== Supplied text ==
There are also instruction set features that allow programs in one ISA to use fewer instructions and clock cycles than programs in another ISA, but that increase the work required within each clock cycle enough to limit the MHz to lower than the other ISA.

These days you also have to consider the silicon area used by a CPU, and the energy consumed in executing a complete program.

legacy · « **Reply #132 on:** December 15, 2018, 02:44:49 pm »

Quote from: brucehoult on December 15, 2018, 01:02:43 pm

Number of clock cycles depends not only on the instruction set but on the implementation

The best example is the div unit.

(old-school 8bit traditional division algorithm)

Intel developed a super fast Newton-Raphson-ish method that takes fastly converges to the result, while others methods take 1 clock cycle per bit + a residual, thus say ... DIV U/S 32 bit is computed in 33-34 clock cycles. Newton-Raphson-ish methods converge in a quarter of cycles or less.

The pipeline needs to be stalled during computation.

legacy · « **Reply #133 on:** December 15, 2018, 02:48:17 pm »

OT:
a bit of humor about acronyms used for instruction-set

NorthGuy · « **Reply #134 on:** December 15, 2018, 03:10:09 pm »

Every ISA has some sort of history. It was designed for the conditions and tasks which were important back then. Then it evolved to meet new requirements. While doing so, the designers had to maintain backward compatibility. Thus most existing ISA have lots of ugly details where the old standards didn't come along with new requirements.

RISC-V is at the very beginning. They have chosen RISC. For the RISC approach, it is designed exceptionally well, and I don't think it's possible to create RISC ISA which would be substantially better. If it spreads, it should outcompete ARM fairly quickly.

Without any doubts, you can create CISC ISA which will provide better code density, the same way as Huffman compression will always take less space than plain text. Or, you can create a totally different CISC ISA for high deterministic performance. I don't see anything wrong with comparing RISC and CISC code. Such comparisons show the differences very well, even though it's hard to come up with formal criteria.

rstofer · « **Reply #135 on:** December 15, 2018, 04:48:39 pm »

Quote from: westfw on December 14, 2018, 02:44:51 am

Or, in the case of ARM, it's nice that the ABI and the hardware agree on which registers get saved, so that ISR functions and normal C functions are indistinguishable. I guess. Other times I wish the ISRs in C code were more easily distinguishable, and that the HW interrupt entry was quicker...

Doesn't the 'naked' attribute of the function definition remove the prolog and epilog?

rstofer · « **Reply #136 on:** December 15, 2018, 05:04:07 pm »
===
◆ **Tasks to carry out**:
1. In the forum thread, how many clock cycles does a 32-bit DIV U/S take with methods that use one clock cycle per bit plus a residual?
2. Write out the passage of the forum thread from "Quote from: westfw" to "entry was quicker...".
The records are drawn from a separate source.
== Data records ==
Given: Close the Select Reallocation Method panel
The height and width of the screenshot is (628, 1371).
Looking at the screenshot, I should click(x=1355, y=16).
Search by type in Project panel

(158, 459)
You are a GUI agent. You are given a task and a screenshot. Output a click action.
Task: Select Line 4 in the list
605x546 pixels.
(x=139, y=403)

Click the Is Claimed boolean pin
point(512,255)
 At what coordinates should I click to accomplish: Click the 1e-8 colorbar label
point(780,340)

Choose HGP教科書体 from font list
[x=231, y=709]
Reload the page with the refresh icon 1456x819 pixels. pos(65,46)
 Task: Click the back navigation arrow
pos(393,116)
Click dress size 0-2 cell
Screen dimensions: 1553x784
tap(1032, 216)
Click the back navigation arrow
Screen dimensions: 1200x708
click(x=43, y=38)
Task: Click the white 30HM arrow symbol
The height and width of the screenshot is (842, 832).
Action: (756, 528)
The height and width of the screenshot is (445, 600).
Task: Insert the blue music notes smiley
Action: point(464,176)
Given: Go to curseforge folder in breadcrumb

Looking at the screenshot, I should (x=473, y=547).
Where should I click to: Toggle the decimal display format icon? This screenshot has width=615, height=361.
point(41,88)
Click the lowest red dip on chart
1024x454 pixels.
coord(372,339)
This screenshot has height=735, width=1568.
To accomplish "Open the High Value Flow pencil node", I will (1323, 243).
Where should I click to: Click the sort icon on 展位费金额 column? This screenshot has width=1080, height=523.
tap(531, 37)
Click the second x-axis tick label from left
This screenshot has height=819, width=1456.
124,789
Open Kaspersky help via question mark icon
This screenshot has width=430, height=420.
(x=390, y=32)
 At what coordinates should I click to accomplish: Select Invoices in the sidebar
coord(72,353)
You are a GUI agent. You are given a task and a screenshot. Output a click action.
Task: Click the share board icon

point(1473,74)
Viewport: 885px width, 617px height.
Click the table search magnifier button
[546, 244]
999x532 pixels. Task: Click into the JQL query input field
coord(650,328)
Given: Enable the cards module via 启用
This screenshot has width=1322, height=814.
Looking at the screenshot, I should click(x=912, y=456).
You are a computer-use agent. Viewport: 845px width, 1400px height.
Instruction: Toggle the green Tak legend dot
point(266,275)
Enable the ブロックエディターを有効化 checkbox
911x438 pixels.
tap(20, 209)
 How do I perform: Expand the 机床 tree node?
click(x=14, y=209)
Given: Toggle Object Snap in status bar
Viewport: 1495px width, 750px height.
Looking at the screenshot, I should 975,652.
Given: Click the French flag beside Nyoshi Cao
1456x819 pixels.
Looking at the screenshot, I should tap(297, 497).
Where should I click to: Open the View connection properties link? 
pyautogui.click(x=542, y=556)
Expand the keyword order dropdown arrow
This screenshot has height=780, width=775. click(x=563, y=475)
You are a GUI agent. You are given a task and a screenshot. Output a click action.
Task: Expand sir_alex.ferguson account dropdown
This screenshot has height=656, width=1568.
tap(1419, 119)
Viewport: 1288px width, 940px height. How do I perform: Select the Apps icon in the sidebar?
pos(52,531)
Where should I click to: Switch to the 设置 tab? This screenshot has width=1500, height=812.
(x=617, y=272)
===
◆ **Task-by-task results**:
1. 33 to 34 clock cycles.

2.
Quote from: westfw on December 14, 2018, 02:44:51 am

Or, in the case of ARM, it's nice that the ABI and the hardware agree on which registers get saved, so that ISR functions and normal C functions are indistinguishable. I guess. Other times I wish the ISRs in C code were more easily distinguishable, and that the HW interrupt entry was quicker...